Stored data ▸

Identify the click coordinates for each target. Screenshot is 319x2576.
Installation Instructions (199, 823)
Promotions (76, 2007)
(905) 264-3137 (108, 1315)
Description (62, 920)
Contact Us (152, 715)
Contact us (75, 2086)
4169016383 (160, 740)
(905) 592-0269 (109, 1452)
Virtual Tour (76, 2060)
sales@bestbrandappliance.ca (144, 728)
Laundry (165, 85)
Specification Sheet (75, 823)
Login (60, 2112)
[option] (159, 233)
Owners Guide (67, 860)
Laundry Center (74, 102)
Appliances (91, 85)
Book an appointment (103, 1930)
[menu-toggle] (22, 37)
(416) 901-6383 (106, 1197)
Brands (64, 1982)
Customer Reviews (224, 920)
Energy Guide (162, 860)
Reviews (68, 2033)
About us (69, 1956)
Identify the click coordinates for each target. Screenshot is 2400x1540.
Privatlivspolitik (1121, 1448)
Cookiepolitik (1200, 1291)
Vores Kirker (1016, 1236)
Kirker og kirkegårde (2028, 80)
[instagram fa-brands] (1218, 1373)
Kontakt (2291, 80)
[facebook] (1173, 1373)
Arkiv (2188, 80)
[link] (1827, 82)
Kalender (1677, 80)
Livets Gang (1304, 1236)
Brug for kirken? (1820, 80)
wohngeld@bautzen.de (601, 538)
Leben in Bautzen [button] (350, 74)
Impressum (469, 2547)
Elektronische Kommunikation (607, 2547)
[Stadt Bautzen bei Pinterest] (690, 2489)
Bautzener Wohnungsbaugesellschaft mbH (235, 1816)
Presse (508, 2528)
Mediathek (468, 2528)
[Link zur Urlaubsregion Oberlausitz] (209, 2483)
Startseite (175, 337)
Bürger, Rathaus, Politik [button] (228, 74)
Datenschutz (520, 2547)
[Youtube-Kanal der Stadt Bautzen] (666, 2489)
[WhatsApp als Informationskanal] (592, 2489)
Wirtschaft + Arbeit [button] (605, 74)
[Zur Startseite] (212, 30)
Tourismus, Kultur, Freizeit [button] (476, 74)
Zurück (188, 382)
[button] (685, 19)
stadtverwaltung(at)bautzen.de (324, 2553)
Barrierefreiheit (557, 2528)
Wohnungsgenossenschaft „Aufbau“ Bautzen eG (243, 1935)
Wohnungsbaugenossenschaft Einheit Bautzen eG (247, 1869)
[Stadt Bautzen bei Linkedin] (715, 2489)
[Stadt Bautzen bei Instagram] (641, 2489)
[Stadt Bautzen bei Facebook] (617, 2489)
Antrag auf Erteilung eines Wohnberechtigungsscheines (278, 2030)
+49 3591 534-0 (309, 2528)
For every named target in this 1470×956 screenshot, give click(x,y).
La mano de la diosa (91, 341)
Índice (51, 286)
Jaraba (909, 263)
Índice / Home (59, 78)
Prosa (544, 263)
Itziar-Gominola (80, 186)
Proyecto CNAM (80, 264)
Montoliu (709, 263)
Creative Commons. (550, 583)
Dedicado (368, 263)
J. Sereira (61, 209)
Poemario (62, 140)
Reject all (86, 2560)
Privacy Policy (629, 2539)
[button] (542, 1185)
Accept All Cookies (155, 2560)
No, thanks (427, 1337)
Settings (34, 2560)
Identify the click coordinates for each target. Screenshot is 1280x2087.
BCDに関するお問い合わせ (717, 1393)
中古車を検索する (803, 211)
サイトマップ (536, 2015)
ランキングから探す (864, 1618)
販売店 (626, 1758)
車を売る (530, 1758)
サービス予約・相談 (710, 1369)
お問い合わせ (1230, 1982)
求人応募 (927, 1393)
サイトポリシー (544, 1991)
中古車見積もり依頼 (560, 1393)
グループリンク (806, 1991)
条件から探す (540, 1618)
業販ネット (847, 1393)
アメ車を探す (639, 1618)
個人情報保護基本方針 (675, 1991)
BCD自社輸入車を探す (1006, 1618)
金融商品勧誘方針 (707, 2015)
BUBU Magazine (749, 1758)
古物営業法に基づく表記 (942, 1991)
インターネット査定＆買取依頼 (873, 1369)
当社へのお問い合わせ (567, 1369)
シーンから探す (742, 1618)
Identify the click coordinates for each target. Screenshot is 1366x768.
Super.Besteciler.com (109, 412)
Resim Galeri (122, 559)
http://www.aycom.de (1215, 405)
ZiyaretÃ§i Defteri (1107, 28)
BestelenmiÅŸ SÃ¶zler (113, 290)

Required work ▸ Would you print exactly, and only, the lines of the data above from the line with "wohngeld@bautzen.de (601, 538)" through the line with "Wohnungsbaugenossenschaft Einheit Bautzen", inclusive?

Response to this task ▸
wohngeld@bautzen.de (601, 538)
Leben in Bautzen [button] (350, 74)
Impressum (469, 2547)
Elektronische Kommunikation (607, 2547)
[Stadt Bautzen bei Pinterest] (690, 2489)
Bautzener Wohnungsbaugesellschaft mbH (235, 1816)
Presse (508, 2528)
Mediathek (468, 2528)
[Link zur Urlaubsregion Oberlausitz] (209, 2483)
Startseite (175, 337)
Bürger, Rathaus, Politik [button] (228, 74)
Datenschutz (520, 2547)
[Youtube-Kanal der Stadt Bautzen] (666, 2489)
[WhatsApp als Informationskanal] (592, 2489)
Wirtschaft + Arbeit [button] (605, 74)
[Zur Startseite] (212, 30)
Tourismus, Kultur, Freizeit [button] (476, 74)
Zurück (188, 382)
[button] (685, 19)
stadtverwaltung(at)bautzen.de (324, 2553)
Barrierefreiheit (557, 2528)
Wohnungsgenossenschaft „Aufbau“ Bautzen eG (243, 1935)
Wohnungsbaugenossenschaft Einheit Bautzen eG (247, 1869)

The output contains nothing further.